Ambulance failure 'contributed to baby death'

From BBC - February 5, 2018

The failure to provide an emergency ambulance contributed to the death of a newborn baby, a sheriff has found.

Nevaeh Stewart died at Montrose Royal Infirmary's community midwife unit (CMU) in September 2012.

Her mother Kimberley Stewart had gone to the unit after going into labour at her home in Auchenblae, Aberdeenshire.

After a fatal accident inquiry, Sheriff Pino Di Emidio ruled that reasonable precautions could have been taken to avoid her death.

This included the "provision of more precise and accurate evidence-based information about birth site choice to the prospective parents during the course of the pregnancy in order that they might make an informed choice of birth site".

The inquiry at Forfar Sheriff Court was told that Nevaeh died three-and-a-half hours after she was born.

Midwives had been called to Ninewells Hospital in Dundee when she became unwell but a neonatal transport team did not arrive for another two hours.

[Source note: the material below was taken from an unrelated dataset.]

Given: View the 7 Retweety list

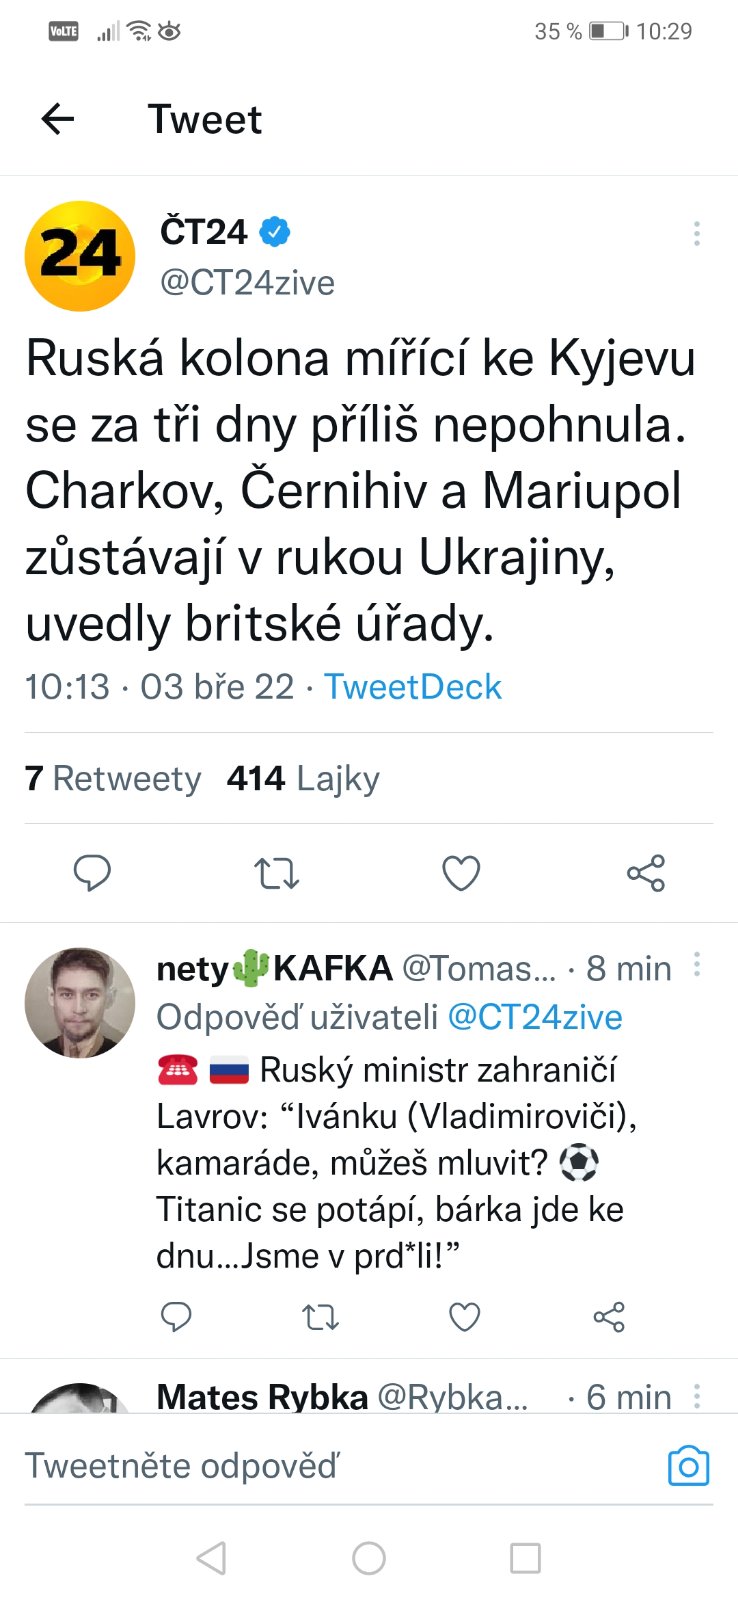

The sheriff ruled that Nevaeh had "simply languished" at the midwifery unit receiving only "basic resuscitation" because NHS guidelines would not allow a blue light ambulance to be sent to collect her.

The dedicated neonatal team that was allocated to cover Montrose at the time was on another job in Wick when she was born.

Nevaeh's father Gary Stewart told the inquiry that his family had later discovered that a neonatal transfer unit can take "several hours" to arrive at midwife-led maternity units.

He said: "It seems that the NHS are of the opinion that community midwife units are emergency response blackspots.